= Beginning of Section =

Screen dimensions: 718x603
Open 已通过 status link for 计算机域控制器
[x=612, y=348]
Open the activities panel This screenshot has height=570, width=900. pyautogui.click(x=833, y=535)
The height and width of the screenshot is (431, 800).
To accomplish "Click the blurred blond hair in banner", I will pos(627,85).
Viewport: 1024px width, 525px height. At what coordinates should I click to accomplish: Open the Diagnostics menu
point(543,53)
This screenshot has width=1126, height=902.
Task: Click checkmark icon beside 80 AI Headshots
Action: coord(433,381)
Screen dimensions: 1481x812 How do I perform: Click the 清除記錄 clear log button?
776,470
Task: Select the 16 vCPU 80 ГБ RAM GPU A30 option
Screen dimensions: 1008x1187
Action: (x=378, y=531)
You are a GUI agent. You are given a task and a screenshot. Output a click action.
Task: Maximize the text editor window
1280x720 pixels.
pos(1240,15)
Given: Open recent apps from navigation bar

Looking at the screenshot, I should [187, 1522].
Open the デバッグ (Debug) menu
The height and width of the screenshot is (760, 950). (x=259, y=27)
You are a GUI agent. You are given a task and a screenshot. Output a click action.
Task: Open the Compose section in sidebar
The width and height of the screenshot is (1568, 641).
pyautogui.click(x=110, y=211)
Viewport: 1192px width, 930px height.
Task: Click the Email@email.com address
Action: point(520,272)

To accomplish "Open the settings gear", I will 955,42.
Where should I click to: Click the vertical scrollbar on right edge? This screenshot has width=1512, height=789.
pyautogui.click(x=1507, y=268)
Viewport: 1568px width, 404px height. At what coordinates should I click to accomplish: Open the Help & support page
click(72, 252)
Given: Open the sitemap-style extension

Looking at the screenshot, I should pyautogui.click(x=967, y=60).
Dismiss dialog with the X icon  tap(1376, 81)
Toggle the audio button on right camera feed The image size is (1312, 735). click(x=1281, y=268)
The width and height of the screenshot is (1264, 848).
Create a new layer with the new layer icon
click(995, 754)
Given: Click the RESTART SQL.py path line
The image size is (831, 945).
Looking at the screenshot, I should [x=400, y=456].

= End of Section =

Directions:
Search the listing for the word "will". Copy every line in which it occurs.

Written response:
To accomplish "Click the blurred blond hair in banner", I will pos(627,85).
To accomplish "Open the settings gear", I will 955,42.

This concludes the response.